Task goal:
Give back an exact copy of the lines below, from the first through the line with "Toggle the melee"; please stop there.

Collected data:
************

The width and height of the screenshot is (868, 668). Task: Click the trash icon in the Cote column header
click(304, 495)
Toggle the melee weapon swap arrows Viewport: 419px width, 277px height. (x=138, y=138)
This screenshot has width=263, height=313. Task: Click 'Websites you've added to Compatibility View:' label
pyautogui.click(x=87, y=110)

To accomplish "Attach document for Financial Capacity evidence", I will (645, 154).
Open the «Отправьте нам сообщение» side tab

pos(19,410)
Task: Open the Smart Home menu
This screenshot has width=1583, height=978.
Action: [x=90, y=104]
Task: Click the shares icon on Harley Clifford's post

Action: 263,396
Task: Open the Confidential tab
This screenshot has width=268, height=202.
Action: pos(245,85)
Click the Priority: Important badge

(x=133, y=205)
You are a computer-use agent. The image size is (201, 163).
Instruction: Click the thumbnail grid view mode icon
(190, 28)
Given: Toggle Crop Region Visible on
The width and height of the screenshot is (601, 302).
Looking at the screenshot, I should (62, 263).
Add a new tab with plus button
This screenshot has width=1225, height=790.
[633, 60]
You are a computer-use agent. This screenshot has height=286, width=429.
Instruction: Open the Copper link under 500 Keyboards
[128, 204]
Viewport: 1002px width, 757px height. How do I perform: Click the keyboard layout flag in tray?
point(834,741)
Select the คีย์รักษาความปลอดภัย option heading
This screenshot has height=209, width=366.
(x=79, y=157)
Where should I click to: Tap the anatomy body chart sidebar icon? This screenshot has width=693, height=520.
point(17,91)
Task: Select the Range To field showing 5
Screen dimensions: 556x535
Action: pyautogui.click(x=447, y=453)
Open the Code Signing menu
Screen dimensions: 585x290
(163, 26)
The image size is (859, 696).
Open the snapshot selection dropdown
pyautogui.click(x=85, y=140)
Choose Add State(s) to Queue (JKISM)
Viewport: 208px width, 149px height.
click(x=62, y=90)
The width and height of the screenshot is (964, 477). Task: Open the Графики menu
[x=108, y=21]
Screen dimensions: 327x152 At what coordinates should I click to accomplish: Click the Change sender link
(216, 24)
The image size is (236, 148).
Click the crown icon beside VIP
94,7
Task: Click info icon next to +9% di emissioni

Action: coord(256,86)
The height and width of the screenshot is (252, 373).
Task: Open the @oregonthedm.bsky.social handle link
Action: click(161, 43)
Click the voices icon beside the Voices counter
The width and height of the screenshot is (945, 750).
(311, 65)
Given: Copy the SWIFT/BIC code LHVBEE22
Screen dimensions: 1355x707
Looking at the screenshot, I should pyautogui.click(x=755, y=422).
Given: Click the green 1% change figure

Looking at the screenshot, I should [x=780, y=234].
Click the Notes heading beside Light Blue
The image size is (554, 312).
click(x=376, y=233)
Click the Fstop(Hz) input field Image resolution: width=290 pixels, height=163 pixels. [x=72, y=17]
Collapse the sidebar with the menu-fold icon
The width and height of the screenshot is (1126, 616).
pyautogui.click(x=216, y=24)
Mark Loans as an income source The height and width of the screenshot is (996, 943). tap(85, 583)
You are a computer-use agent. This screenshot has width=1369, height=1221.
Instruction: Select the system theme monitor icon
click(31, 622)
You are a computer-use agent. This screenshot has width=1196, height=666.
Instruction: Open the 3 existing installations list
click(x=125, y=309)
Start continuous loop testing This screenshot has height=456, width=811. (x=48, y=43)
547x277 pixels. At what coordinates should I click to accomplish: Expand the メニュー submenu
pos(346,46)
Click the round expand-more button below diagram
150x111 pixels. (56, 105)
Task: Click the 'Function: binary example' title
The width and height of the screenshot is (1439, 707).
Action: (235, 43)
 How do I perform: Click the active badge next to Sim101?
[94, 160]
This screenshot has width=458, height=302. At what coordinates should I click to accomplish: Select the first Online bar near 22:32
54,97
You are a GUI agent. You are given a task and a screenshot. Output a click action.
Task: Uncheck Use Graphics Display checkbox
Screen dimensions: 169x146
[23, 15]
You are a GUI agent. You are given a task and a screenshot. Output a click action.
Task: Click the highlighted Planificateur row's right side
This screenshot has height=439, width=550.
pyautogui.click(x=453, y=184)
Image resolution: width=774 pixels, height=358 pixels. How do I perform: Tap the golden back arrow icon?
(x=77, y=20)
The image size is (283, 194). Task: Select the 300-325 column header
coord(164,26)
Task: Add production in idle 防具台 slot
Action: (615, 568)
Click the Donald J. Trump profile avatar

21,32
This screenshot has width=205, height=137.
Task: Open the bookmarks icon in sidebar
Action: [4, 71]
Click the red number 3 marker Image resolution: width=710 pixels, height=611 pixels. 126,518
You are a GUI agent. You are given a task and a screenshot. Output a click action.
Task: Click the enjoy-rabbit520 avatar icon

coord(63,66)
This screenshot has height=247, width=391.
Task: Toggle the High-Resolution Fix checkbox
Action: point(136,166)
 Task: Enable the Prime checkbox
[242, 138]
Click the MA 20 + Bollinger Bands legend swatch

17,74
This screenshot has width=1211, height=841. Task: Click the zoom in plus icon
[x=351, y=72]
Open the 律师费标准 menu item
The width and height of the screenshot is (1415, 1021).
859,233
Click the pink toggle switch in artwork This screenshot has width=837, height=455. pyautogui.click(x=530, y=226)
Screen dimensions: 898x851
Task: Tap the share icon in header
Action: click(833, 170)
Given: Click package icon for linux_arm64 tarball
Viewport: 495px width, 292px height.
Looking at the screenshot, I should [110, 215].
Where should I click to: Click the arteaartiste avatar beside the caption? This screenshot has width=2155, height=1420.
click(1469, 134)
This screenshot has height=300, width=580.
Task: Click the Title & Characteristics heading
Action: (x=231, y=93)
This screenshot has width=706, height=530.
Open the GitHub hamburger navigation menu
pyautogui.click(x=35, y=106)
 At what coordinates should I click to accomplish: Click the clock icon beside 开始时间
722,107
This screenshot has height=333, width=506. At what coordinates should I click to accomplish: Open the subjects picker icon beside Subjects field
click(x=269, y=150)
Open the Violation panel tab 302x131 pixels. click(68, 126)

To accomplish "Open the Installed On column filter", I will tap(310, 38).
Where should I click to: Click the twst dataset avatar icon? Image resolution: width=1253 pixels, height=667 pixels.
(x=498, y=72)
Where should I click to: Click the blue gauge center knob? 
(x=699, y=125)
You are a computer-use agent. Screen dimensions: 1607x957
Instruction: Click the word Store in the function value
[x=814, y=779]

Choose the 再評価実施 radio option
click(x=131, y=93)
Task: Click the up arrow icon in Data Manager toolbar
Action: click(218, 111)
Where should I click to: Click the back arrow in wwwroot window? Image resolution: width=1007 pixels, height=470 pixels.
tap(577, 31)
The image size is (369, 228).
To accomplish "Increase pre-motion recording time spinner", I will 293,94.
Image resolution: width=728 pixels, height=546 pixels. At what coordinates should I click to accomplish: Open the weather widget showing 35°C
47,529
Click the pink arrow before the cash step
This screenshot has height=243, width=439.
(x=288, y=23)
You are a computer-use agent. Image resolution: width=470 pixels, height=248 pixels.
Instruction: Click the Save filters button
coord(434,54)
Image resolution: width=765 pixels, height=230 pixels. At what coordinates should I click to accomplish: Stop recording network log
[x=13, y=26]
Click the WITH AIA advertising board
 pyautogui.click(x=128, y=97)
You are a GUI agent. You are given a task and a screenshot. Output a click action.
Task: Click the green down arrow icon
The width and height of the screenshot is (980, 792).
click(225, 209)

************

Task response:
The width and height of the screenshot is (868, 668). Task: Click the trash icon in the Cote column header
click(304, 495)
Toggle the melee weapon swap arrows Viewport: 419px width, 277px height. (x=138, y=138)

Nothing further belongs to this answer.